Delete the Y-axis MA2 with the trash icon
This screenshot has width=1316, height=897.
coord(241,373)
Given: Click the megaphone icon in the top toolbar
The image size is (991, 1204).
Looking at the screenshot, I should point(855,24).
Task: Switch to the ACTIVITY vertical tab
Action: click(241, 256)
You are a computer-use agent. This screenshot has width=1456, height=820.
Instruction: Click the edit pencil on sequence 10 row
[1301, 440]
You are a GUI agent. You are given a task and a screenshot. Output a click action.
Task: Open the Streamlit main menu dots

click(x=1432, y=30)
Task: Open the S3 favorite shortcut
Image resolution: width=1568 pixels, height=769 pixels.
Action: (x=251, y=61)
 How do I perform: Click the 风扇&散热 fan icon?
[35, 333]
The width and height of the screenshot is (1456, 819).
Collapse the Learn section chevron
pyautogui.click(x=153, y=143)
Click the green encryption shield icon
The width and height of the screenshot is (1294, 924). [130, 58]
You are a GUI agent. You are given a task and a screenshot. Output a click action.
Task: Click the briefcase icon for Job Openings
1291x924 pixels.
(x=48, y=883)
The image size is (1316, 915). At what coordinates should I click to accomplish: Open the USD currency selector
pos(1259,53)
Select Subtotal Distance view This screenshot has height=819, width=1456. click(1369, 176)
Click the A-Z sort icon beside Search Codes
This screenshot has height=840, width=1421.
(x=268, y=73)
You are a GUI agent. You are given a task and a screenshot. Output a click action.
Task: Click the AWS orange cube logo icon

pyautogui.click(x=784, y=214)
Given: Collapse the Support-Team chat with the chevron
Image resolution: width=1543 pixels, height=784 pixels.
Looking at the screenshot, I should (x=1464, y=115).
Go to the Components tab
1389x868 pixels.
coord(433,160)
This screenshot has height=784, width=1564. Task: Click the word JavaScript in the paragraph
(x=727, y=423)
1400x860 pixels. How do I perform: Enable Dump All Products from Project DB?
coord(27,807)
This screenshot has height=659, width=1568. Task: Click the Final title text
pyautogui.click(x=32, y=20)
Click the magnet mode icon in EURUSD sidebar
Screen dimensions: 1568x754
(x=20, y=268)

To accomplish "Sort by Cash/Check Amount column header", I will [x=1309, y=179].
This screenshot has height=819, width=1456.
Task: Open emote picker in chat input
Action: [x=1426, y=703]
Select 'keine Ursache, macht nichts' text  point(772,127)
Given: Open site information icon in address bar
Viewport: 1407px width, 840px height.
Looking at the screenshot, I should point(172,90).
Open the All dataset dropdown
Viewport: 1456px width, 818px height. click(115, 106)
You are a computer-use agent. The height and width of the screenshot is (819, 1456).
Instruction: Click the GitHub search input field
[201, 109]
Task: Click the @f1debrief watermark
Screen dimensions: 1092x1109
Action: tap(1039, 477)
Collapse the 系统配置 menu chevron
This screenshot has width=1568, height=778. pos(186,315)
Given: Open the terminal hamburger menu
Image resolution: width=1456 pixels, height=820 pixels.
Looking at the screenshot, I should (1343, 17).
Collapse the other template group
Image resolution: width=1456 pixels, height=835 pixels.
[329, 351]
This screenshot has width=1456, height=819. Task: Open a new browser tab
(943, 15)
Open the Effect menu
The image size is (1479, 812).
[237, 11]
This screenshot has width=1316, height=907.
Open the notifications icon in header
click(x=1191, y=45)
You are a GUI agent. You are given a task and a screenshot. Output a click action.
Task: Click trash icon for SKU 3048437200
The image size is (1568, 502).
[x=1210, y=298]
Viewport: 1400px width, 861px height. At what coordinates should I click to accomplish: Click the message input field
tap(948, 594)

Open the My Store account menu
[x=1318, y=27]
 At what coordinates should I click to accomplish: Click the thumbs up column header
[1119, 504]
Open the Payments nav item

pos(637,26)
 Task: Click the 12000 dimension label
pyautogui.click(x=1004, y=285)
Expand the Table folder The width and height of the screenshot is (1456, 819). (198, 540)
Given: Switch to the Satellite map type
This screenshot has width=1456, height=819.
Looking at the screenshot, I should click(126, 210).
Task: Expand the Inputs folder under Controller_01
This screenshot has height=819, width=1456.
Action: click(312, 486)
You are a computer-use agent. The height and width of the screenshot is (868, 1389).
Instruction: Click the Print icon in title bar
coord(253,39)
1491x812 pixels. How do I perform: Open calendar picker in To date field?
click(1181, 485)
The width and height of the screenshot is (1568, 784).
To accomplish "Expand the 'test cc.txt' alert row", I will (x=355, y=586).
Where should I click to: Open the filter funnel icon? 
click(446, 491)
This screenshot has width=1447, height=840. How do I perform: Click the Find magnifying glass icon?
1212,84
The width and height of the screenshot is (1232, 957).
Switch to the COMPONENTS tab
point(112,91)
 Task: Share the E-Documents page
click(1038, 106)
----
> [What to work on] Which lines above include the word "with"? Return each one.

> [Written answer]
Delete the Y-axis MA2 with the trash icon
Given: Collapse the Support-Team chat with the chevron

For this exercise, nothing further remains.